There are no natural rights— rights one has just by virtue of being human. (The Atheist’s Guide to Reality, p. 288)
This runs very counter to what most people believe, but, given atheism, it seems very hard to deny. After all, the materialism which is the basis of nearly all modern atheism denies the reality of any moral truth or value.
Most atheists I know would agree with this, but would emphasize that a person need not believe in moral truth in order to be a nice person. One can claim that morality is simply culturally relative, biologically advantageous, or otherwise subjective, and still be a good person.
This seems true enough, but is a side issue. Whatever I may think of a particular atheist, or even the impact of atheism on social health, the question is over truth. Is it more likely that humans have rights, or that God does not exist? Personally, I think most of us wouldn’t be confident enough of God’s non-existence to accept the idea that people don’t have rights beyond what governments happen to give them. Rather, I think we would say that a government which enslaves its people, or slaughters a racial minority, is in the wrong.

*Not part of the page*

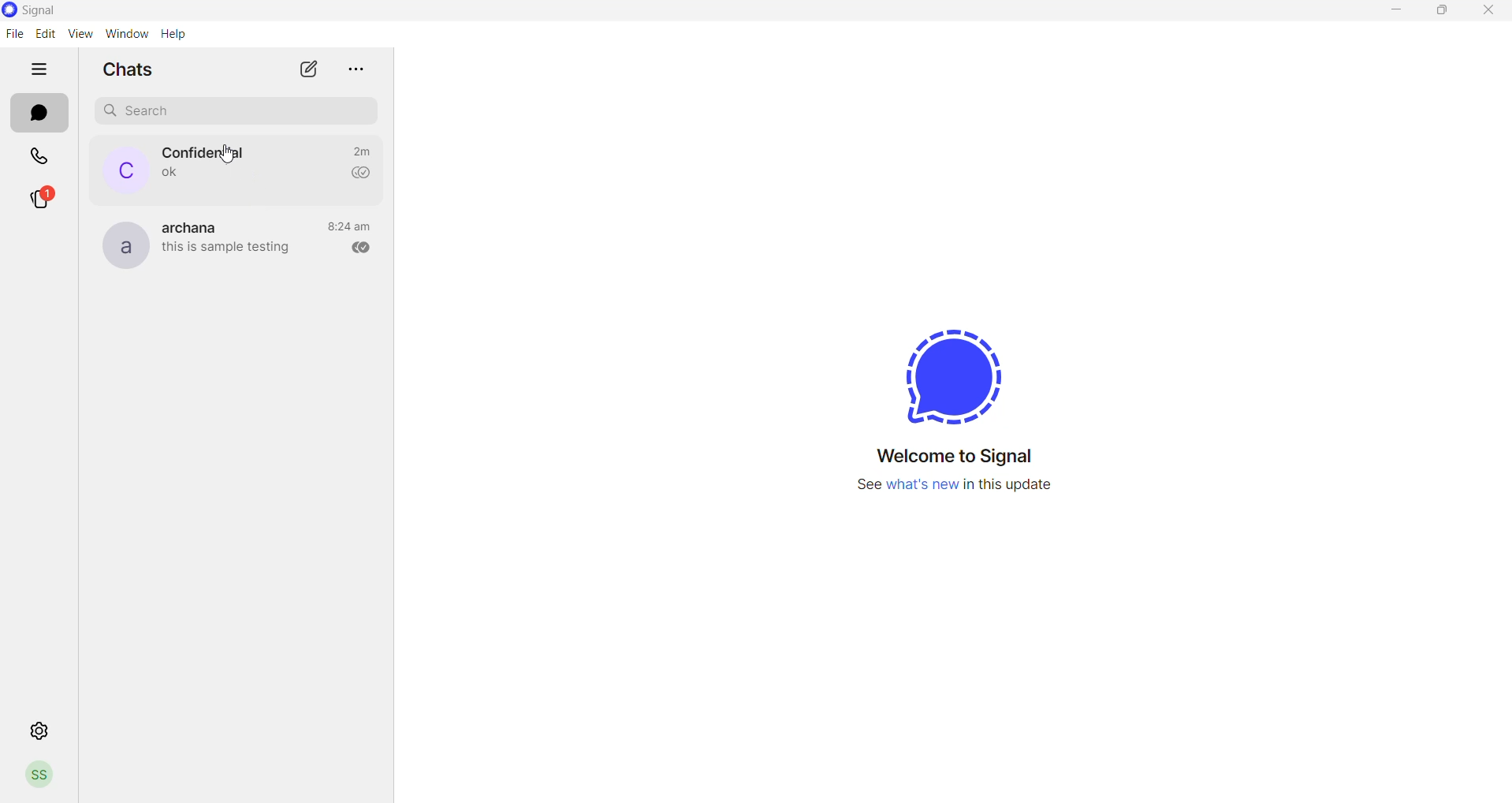 This screenshot has width=1512, height=803. Describe the element at coordinates (126, 33) in the screenshot. I see `window` at that location.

And this is because we have a sense of the moral that is as basic as our sense of the physical. The fact that there is no physical evidence for the moral no more refutes the moral than the lack of moral evidence for the physical refutes the material.
But this does make materialism seem rather arbitrary. It would be rather tidy if we could dismiss all knowledge that isn’t as easily reduced to mathematics as the material. But, setting aside the convenience of it, and the rhetorical value of being “scientific”, I don’t see any reason to think that it is true.
Rejecting a basic fact of human experience as illusory requires a reason that is more palpably true than the experience itself. This could be done in theory, but no one has yet to offer a reason to believe in materialism (or in atheism) that is as obviously true as the fact that it is wrong to torture innocent people.